[[ Data shown, beginning ]]
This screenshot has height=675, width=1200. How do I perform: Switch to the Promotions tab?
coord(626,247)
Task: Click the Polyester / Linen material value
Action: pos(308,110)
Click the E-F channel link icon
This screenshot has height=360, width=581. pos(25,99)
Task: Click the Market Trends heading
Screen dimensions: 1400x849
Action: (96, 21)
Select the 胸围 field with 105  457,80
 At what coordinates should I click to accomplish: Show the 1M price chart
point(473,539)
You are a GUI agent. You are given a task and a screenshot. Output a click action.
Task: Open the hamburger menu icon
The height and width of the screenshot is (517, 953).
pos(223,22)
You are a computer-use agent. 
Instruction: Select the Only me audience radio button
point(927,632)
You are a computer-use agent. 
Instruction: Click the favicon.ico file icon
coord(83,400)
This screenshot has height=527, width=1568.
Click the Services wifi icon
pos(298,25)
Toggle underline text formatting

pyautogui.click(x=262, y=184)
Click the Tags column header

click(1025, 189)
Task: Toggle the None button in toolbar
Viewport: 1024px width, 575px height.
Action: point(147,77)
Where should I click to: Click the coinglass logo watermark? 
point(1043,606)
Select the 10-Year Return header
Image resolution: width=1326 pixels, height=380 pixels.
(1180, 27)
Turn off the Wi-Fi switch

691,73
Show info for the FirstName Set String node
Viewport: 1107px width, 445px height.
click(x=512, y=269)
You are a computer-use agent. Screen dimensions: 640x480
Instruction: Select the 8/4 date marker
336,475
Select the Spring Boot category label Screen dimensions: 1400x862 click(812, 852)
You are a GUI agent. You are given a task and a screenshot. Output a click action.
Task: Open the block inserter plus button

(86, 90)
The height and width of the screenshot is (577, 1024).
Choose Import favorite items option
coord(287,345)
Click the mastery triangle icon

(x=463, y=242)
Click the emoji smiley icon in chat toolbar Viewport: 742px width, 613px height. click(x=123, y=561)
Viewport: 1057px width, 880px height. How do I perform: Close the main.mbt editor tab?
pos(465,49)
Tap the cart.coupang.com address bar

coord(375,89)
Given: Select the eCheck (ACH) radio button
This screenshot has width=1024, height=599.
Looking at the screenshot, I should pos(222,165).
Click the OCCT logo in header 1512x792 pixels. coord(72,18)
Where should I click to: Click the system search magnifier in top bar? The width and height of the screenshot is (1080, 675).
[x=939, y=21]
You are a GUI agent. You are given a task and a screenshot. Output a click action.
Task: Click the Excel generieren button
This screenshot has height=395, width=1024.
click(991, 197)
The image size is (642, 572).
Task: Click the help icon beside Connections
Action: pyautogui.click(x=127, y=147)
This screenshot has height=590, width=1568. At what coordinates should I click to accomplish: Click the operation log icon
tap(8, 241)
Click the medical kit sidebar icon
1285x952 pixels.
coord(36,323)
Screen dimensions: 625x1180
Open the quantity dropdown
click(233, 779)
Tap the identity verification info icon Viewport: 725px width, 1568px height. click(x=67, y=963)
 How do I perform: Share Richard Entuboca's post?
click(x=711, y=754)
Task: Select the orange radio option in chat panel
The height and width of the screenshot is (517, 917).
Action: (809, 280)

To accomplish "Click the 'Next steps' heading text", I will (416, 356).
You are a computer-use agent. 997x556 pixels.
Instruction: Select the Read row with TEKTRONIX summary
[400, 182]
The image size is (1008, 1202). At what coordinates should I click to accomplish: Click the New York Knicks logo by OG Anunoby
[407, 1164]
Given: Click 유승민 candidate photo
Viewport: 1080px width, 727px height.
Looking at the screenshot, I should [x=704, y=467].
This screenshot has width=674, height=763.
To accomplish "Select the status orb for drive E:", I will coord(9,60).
[[ Data shown, end ]]
* **Task instructions**: In the records, find every line that has the string "heading" and copy it.

* **Task answer**:
Task: Click the Market Trends heading
To accomplish "Click the 'Next steps' heading text", I will (416, 356).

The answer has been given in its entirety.